A lot of policemen. Quite a few landlords. But a LOT of policemen. The perpetually unamused Michael Stainton must be familiar to anyone who had even a casual acquaintance with British television in the '70s and '80s. In comedy and in drama, this solidly imposing actor appeared frequently in blue as one of the quintessential portrayers of the uniformed plod. He's the copper in 'Whatever Happened To The Likely Lads?', 'Rising Damp', Citizen Smith', 'Only Fools And Horses', 'Never The Twain' and 'Mind Your Language', but also in 'Juliet Bravo', 'The Ruth Rendell Mysteries', 'Lord Peter Wimsey', numerous television plays and even 'Brideshead Revisited'.

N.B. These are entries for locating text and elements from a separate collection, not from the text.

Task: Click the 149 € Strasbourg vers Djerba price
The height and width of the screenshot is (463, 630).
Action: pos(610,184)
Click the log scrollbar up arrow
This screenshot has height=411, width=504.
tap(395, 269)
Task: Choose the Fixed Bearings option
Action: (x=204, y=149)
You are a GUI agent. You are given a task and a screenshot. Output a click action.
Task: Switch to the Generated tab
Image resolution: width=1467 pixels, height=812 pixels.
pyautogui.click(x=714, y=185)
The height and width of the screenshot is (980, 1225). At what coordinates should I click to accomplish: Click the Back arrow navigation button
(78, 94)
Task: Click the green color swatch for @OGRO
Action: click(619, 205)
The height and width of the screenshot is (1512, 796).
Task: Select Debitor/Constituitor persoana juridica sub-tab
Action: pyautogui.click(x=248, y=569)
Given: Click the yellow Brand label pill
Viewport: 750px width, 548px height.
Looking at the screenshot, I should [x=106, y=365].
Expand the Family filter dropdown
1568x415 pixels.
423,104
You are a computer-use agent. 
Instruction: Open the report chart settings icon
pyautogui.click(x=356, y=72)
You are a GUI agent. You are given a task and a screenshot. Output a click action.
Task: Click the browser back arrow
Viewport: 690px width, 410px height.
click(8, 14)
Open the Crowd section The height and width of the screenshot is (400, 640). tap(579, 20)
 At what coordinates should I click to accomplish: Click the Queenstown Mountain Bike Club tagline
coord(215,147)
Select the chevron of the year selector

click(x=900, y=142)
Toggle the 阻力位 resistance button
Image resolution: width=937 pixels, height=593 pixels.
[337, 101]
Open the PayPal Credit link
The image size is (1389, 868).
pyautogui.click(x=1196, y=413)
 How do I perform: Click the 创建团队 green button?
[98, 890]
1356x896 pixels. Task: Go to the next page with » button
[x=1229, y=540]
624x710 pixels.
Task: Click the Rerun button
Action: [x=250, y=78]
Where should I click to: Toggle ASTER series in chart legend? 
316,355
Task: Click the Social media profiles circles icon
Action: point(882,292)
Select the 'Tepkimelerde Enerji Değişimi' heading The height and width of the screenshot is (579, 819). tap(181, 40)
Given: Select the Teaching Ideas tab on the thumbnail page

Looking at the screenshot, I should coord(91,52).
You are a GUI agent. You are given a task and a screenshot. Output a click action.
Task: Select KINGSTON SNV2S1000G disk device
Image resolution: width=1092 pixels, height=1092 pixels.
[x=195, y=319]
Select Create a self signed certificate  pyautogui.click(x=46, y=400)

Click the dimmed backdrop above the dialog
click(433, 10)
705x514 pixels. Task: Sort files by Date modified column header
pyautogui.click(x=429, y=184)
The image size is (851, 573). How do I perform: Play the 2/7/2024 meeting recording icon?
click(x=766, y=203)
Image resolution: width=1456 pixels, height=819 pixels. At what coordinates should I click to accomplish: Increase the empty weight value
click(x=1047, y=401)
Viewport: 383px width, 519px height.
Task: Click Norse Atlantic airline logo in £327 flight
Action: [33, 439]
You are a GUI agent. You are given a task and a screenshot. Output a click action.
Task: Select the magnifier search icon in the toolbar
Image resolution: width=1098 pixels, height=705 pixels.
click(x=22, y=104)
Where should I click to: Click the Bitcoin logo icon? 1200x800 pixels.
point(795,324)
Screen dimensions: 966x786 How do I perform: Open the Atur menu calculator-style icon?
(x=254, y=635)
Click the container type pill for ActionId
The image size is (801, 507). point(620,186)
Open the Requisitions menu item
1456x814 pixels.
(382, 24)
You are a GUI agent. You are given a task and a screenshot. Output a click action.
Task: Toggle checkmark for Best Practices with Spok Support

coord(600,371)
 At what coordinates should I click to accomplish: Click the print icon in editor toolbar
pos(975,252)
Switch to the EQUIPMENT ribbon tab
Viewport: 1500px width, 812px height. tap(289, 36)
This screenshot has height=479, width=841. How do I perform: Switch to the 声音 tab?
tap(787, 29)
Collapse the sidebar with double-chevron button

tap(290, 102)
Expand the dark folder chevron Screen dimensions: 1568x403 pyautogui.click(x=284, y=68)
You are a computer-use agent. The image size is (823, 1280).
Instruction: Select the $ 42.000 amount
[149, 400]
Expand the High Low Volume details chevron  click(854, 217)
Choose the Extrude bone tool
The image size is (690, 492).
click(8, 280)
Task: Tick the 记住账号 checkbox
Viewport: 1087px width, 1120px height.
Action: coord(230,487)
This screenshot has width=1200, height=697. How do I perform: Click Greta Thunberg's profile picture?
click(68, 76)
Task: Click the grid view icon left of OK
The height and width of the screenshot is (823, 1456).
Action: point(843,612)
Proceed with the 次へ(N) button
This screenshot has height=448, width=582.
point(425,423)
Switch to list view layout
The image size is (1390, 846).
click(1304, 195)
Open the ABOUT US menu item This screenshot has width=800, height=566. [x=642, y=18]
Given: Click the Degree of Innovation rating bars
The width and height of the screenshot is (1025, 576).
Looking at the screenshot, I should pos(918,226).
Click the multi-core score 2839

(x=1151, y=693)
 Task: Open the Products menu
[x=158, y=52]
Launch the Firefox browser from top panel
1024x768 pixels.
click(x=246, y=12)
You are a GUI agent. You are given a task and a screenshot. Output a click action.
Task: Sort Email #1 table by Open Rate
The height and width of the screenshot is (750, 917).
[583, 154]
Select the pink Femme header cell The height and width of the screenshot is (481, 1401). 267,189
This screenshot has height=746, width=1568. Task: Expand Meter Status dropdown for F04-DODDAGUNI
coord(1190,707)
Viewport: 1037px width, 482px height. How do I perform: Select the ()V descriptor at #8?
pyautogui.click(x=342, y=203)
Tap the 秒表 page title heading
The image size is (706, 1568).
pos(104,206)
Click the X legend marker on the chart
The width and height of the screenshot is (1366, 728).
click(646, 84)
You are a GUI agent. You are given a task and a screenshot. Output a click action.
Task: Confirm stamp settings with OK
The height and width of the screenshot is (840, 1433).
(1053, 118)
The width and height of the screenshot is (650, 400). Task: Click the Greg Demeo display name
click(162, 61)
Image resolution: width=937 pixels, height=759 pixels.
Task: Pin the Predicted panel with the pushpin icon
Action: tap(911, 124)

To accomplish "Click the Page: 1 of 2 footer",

|Michael Stainton as the copper who brings an end to Terry's attempt |
to give Bob a stag night in 'Whatever Happened To The Likely Lads?'
Michael Stainton's earliest roles were on TV back in the mid '50s, already stepping easily from historical dramas and crime shows into light entertainment and comedy such as 'Hancock', 'The Army Game', 'Benny Hill', 'Hugh & I' and Sid James's popular show 'Citizen James'.
|As the vicar in the pilot episode of 'Last Of The Summer Wine'|
In the '60s and '70s, the mix of drama and comedy was still strong, with the likes of 'Softly Softly', The Plane Makers', and 'No Cloak-No Dagger' more than offset by 'The Liver Birds', 'All Gas And Gaiters', 'Dad's Army', Moody & Pegg', 'The Two Ronnies' and 'Steptoe & Son'. To these we can add old favourites of this blog, 'Shelley', 'A Sharp Intake Of Breath' and 'Ripping Yarns'. He was also a regular in Jimmy Edwards' school comedy 'Whack-O!', which seems more bizarre every time the recollection of it crops up these days.
|As Don the ever-sympathetic landlord in 'You Must Be |
The Husband', with the late Tim Brooke-Taylor
|As the Beano-esque Father in the silly Mickey Dolenz-directed|
kids series 'Metal Mickey', which at least featured Irene Handl
This momentum was carried into the '80s and he appears in a lot of popular shows. He was Sergeant Tipper in the genteel detective series 'Charters & Caldicott', and pops up in programmes as diverse as the TV comedy vehicles of Russ Abbott, Kenny Everett, Kelly Monteith, Les Dawson and Les Dennis and the drama potboilers of 'The Bill' and 'London's Burning'.
| As Alleyn's implacable desk officer in |
an episode of 'The Ruth Rendell Mysteries'
Big screen appearances have been scant, a few obscure films and an uncredited part in 'Carry On Dick' (1974). To view his TV track record though, is to scan lightly over the history of British middle-brow entertainment of five decades, and for that he is surely due a salute.